En adaptant librement la nouvelle de Henry James : « La Bête dans la jungle » (déjà adaptée en 2023 par Patric Chiha, avec Anaïs Demoustier) Bertrand Bonello plonge son spectateur dans 3 époques différentes : que l’on soit en 1910, 2014 ou encore 2044, c’est une expérience à part entière à vivre en salles dans La Bête.
« Dans un futur proche où règne l’intelligence artificielle, les émotions humaines sont devenues une menace. Pour s’en débarrasser, Gabrielle (Lea Seydoux) doit purifier son ADN en replongeant dans ses vies antérieures.
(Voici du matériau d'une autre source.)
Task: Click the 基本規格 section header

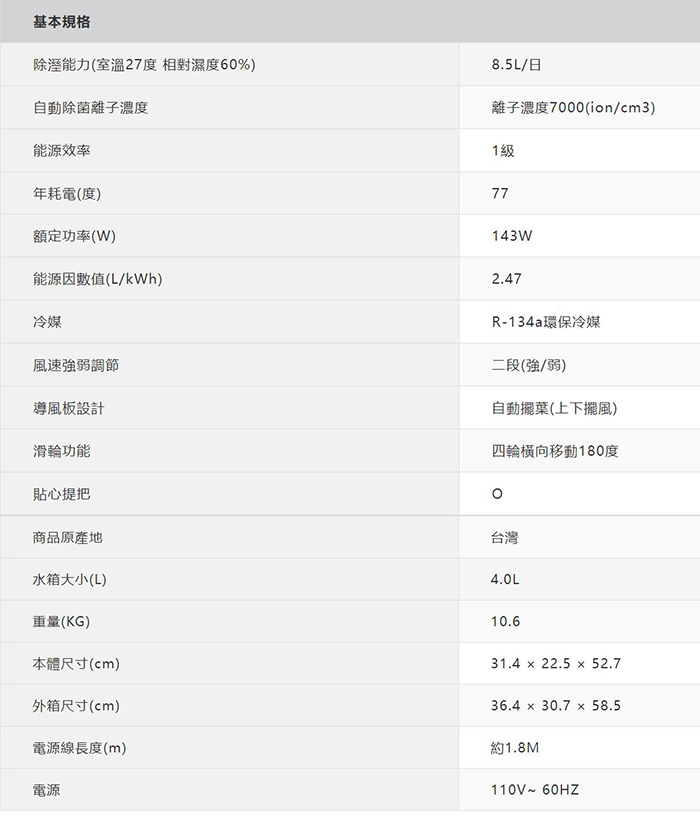Action: coord(61,22)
Elle y retrouve Louis (George MacKay), son grand amour. Mais une peur l’envahit, le pressentiment qu’une catastrophe se prépare. »
Un mélange des genres
Au fil de notre rencontre avec le réalisateur, Bertrand Bonello aborde avec précision son désir de « confronter et marier la peur et l’amour »
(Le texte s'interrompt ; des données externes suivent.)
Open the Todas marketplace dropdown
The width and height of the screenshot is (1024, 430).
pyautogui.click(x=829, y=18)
Ce désir se retrouve dans la multitude de genres que propose le film : l’oeuvre débute en 2044 dans un monde futuriste où l’intelligence artificielle demeure importante dans la vie des individus. Gabrielle (interprétée par Léa Seydoux) va devoir retourner dans ses vies antérieures pour purifier son ADN, et enlever toutes émotions.
Oncle Bonello, celui qui se souvient de ses vies antérieures
Retourner dans sa vie antérieure, oui, mais quand ?
Tout d’abord en 1910 : dans cette époque, Bertrand Bonello souhaitait un genre « romanesque » dont l’intention était d’ailleurs d’inclure certains dialogues en anglais, représentant la sensualité des 2 protagonistes : Gabrielle et Louis (interprété par George MacKay).
Tandis que la période en 2014 se situe aux Etats-Unis, le genre romanesque disparaît pour passer sur du slasher : créer de la tension, de la crainte dans une villa californienne peuplée de caméras de surveillance.
Une direction artistique minutieuse
Le mélange des genres est rejoint par une direction artistique minutieuse. En effet, le réalisateur nous a confié les dessous du tournage considéré pour lui comme « physiquement compliqué avec 40 jours de tournage « .
La Bête propose une esthétique soignée : on peut penser par exemple aux scènes dans les boites de nuit qui outre leurs spécificités uniques (sur le choix des chansons) propose un éclairage élégant rempli de néons bleus, rouges et verts (qui peuvent rappeler dans une certaine mesure l’esthétique d’un John Wick 4 par exemple).
L’échelle des plans également diffère en fonction des époques : le présent du film (se situant en 2044) propose un format carré. Selon le réalisateur, ce choix a été fait pour montrer ce « futur aseptisé qui enlève de l’air ». Cependant, en 1910, le plan est élargi et est d’ailleurs filmé en pellicule (à la différence de 2014 et 2044 filmé en numérique).
La photographie et le son sont également un vrai atout pour l’oeuvre, permettant l’immersion pour le spectateur n’ayant pas de point de vu omniscient (il est au même niveau que le personnage) dans ce sentiment mystérieux. Le spectateur peut même parfois ressentir un montage fait en direct devant soi avec des bugs dans l’image etc..
Un puzzle façon Cloud Atlas
Pourtant, rien n’est ici improvisé ou accidentel. Bertrand Bonello affirme en note d’intention que « Tout est vraiment écrit sur le scénario (…) très très précis ».
Le spectateur se laisse emporter en ayant conscience que la compréhension du scénario n’est pas totalement claire. Il faut voir le film comme un puzzle entrain de se faire : chaque pièce du puzzle permet de compléter cette histoire.